[What the exercise asks]:
Output the line containing "1180x850 pixels.", then every remaining line of the entries below, exactly as written and with no other text.

[Provided data]:
-.-.-

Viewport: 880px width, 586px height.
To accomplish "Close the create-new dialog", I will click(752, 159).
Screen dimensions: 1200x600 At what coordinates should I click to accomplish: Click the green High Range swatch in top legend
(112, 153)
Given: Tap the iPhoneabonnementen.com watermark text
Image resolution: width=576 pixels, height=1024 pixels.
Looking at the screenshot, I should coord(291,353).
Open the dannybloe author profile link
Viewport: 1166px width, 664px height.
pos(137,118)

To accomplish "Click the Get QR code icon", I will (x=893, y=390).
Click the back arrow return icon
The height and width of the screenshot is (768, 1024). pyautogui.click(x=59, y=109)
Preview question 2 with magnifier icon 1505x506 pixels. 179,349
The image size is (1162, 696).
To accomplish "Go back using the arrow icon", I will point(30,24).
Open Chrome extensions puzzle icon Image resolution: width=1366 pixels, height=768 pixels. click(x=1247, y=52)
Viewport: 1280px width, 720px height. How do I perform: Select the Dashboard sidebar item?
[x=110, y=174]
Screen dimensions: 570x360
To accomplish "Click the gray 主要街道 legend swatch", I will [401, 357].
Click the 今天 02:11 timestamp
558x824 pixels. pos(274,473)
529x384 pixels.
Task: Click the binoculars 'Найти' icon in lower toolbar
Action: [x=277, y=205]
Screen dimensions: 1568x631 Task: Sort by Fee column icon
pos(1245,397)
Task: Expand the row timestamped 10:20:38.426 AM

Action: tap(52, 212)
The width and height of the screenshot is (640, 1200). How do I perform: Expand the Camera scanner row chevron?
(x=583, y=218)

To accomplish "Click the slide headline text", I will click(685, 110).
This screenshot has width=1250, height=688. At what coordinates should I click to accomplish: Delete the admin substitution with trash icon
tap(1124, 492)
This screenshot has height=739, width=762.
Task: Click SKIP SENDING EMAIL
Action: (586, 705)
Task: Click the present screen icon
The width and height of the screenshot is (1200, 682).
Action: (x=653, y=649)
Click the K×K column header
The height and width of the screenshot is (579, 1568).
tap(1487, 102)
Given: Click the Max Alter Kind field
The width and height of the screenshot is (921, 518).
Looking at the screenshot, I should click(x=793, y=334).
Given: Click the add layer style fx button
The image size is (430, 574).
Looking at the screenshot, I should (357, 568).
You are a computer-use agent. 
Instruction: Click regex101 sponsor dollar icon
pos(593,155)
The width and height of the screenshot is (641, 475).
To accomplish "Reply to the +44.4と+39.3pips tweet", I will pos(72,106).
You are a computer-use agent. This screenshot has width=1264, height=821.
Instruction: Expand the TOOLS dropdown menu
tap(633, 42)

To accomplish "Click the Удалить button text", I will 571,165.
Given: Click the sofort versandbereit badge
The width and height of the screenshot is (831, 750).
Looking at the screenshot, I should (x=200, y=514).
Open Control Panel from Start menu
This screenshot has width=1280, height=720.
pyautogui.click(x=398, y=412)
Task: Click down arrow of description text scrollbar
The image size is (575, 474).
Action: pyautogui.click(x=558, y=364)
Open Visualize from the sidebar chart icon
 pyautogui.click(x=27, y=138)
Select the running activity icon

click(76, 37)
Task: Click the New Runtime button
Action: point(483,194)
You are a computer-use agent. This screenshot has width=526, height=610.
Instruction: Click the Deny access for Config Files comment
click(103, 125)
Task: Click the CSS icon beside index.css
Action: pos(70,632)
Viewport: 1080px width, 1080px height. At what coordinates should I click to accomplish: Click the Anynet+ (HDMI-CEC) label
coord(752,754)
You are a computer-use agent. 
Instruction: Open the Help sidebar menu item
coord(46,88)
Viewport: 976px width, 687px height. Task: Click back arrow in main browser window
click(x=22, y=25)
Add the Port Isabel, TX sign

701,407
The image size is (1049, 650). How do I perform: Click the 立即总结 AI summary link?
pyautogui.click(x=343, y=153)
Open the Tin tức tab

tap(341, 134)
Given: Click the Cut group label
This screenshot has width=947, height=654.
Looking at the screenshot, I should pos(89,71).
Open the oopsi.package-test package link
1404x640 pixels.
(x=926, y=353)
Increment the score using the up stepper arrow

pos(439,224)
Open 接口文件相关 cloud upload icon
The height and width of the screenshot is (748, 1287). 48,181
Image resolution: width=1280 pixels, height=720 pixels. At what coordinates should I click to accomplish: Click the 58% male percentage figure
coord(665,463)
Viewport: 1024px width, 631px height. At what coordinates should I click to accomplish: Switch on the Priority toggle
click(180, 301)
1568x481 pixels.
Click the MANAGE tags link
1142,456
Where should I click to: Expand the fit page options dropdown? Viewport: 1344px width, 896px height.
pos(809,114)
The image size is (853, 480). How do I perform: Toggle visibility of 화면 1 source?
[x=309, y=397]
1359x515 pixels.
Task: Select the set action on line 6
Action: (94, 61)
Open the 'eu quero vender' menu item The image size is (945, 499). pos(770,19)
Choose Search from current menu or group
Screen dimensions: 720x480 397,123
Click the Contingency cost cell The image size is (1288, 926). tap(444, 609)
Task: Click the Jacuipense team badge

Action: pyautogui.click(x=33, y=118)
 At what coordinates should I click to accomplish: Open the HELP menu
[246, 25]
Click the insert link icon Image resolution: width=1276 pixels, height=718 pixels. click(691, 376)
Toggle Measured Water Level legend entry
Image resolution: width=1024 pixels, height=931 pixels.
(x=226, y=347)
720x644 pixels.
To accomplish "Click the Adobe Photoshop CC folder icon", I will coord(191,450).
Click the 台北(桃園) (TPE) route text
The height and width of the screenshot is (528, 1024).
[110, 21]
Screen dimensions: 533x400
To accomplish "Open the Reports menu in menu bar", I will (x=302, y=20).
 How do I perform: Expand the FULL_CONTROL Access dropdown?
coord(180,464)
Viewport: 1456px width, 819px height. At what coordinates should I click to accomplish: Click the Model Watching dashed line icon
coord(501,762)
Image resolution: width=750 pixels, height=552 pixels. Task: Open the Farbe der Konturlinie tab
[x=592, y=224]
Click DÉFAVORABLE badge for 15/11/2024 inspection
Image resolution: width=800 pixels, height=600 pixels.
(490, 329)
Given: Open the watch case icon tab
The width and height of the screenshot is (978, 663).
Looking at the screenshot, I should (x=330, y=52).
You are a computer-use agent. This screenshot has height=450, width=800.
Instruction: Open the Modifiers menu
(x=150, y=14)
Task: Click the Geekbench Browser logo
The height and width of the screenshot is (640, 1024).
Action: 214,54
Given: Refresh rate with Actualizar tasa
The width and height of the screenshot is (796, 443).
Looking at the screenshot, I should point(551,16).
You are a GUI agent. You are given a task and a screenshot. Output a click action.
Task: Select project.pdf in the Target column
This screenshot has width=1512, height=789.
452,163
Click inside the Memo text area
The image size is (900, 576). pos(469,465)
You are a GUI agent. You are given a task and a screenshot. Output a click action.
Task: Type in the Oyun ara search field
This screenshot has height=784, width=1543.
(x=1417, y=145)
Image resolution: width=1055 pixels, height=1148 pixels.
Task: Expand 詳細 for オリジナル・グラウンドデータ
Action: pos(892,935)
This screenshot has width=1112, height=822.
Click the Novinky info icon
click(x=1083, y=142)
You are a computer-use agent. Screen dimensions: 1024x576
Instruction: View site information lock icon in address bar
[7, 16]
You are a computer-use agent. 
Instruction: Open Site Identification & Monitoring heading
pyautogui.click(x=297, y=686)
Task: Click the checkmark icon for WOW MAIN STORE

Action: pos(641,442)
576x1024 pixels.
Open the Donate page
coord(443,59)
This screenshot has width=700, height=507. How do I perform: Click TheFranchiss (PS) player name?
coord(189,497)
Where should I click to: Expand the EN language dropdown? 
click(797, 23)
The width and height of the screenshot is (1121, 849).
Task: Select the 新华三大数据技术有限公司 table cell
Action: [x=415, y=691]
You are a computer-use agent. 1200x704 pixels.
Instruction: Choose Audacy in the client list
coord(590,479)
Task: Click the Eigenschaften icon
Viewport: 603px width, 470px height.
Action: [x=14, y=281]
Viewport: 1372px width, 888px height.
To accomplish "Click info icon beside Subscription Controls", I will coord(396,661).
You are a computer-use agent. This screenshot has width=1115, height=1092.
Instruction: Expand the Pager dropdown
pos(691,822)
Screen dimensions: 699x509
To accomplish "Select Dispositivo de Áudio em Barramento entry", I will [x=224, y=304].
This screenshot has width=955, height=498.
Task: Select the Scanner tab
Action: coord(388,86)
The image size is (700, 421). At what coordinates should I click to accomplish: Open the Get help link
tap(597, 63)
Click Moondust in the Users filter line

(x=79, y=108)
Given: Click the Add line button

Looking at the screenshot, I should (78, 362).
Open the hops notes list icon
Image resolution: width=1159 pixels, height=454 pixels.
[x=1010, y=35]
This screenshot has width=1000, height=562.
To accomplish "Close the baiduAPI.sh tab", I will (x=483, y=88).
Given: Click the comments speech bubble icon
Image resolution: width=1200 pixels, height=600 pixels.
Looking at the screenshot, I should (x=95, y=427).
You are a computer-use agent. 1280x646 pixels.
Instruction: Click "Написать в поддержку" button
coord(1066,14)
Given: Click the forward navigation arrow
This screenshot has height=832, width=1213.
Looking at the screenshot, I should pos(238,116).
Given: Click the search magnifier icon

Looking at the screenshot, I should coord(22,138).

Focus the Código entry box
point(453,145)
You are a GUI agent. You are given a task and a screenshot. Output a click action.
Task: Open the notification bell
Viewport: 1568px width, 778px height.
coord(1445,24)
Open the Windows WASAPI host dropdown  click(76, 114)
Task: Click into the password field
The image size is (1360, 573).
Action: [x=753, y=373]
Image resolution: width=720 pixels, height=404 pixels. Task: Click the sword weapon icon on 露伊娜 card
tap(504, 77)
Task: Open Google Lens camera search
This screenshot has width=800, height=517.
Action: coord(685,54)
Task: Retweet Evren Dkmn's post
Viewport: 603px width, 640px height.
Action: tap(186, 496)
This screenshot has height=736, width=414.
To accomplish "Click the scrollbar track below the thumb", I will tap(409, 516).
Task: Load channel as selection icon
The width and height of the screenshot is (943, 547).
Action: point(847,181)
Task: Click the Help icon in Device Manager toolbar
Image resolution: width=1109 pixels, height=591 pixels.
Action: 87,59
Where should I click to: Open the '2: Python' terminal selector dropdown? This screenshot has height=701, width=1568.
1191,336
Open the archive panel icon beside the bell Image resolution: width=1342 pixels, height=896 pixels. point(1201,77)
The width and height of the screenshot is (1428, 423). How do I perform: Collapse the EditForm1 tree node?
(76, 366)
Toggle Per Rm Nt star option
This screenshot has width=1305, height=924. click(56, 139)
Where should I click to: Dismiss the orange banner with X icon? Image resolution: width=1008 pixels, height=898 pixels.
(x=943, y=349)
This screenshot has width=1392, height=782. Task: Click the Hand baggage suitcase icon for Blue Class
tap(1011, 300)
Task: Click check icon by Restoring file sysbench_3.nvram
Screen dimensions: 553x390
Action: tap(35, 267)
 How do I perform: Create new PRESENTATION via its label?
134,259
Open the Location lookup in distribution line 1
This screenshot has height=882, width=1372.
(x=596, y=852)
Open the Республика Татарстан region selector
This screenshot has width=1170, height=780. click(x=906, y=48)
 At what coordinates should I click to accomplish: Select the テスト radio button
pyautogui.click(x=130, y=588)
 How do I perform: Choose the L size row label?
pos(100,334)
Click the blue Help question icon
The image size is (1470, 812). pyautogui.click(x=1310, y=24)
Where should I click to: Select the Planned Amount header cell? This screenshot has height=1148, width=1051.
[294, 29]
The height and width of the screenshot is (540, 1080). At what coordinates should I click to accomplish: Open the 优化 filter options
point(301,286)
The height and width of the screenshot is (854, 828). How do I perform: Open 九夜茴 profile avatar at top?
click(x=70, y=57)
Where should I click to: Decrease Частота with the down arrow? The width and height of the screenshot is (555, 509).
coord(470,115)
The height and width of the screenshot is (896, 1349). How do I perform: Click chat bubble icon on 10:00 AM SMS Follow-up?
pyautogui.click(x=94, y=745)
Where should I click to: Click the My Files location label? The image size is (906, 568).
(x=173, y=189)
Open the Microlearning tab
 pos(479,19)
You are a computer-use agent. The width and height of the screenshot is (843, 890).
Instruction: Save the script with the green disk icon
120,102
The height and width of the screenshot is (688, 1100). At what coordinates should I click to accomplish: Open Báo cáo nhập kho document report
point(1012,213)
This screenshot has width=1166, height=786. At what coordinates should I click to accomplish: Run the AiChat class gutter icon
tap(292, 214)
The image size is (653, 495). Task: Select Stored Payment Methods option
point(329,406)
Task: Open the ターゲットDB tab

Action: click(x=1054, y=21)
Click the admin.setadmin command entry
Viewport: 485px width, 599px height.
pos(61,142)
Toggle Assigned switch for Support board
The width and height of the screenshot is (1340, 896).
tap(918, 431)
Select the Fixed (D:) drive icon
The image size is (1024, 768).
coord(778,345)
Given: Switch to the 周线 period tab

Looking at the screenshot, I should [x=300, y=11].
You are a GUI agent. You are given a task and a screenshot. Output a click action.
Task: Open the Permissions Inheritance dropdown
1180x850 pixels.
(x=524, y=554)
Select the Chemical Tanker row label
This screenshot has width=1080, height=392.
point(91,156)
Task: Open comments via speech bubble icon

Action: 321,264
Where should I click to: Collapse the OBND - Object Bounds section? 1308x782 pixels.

-.-.-

[Written answer]:
1180x850 pixels.
(x=524, y=554)
Select the Chemical Tanker row label
This screenshot has width=1080, height=392.
point(91,156)
Task: Open comments via speech bubble icon

Action: 321,264
Where should I click to: Collapse the OBND - Object Bounds section? 1308x782 pixels.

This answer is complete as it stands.